What if you’re misreading the paper trail? What if the interview subject that anchors your entire piece has an axe to grind and is actually lying? What can come out of the blue and sideswipe the entire story? Is there actually a completely different explanation than the one you’re working with? (The editor actually called the process “asking the GO Train question,” because while planning the structure of a major story and re-listening to an interview on headphones, he was almost hit by an Ontario commuter train.)

It’s an important test, because no one is free of bias, and there’s plenty of bad intentions in the world.
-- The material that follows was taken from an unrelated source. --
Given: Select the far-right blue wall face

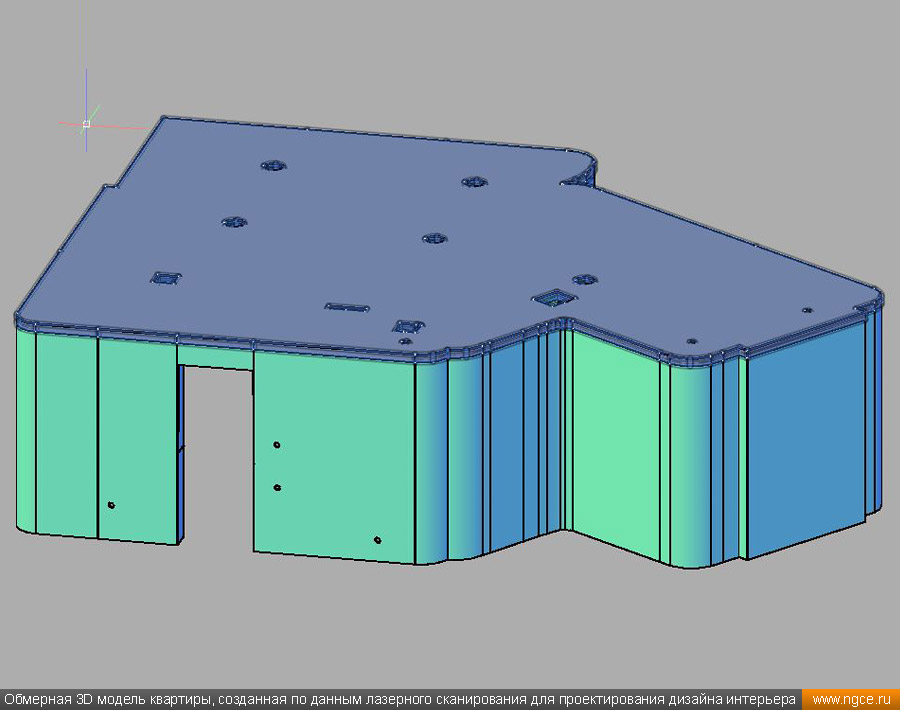Looking at the screenshot, I should pos(808,440).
Shining knights are few, and grey areas abound.

Perhaps, right now, the Trudeau government should be asking a few “what if?” questions of its own about a quiet change it’s making in the federal budget, one that would allow companies to avoid criminal convictions through a process known as “deferred prosecution agreements.”
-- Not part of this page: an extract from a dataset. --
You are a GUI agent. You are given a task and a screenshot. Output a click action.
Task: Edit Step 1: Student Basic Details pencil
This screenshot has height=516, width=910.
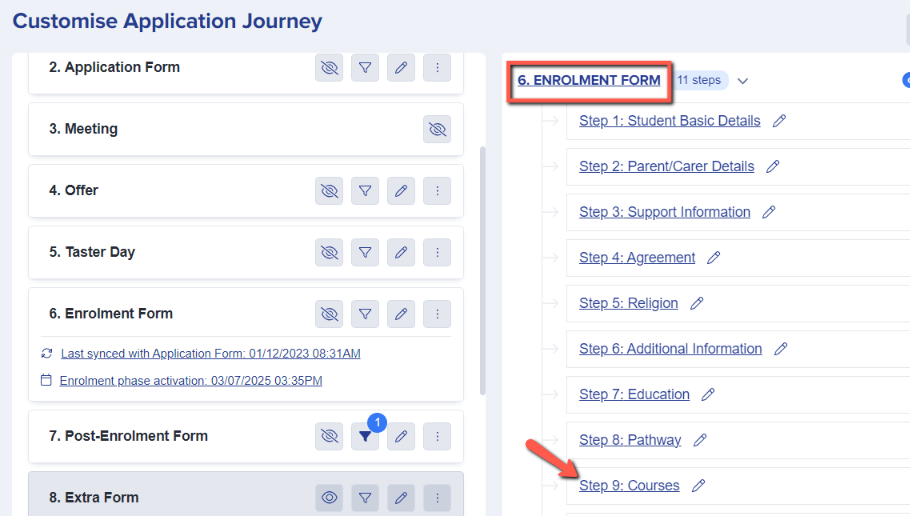point(780,121)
Essentially, corporate crime could be dealt with by a company agreeing to pay a fine and address the criminal conduct, so that convictions would never be registered against the offender.

It’s bad enough that, in Canadian commercial law, companies are treated as “persons,” right down to having rights that normally would only extend to living, breathing people.

Having a separate standard in criminal law — the ability to buy their way out of prison with fines and promises of improvements — may make sense if your goal is to speed up the judicial process and to find novel ways to address internal company issues. But if you can’t see how easily such a regime could be abused to help a government’s corporate friends, then you are being wilfully blind.

If the rules were followed to a T, avoiding criminal charges would allow a firm to continue bidding on government contracts, even if it had been caught in acts like insider trading, municipal corruption or fraud.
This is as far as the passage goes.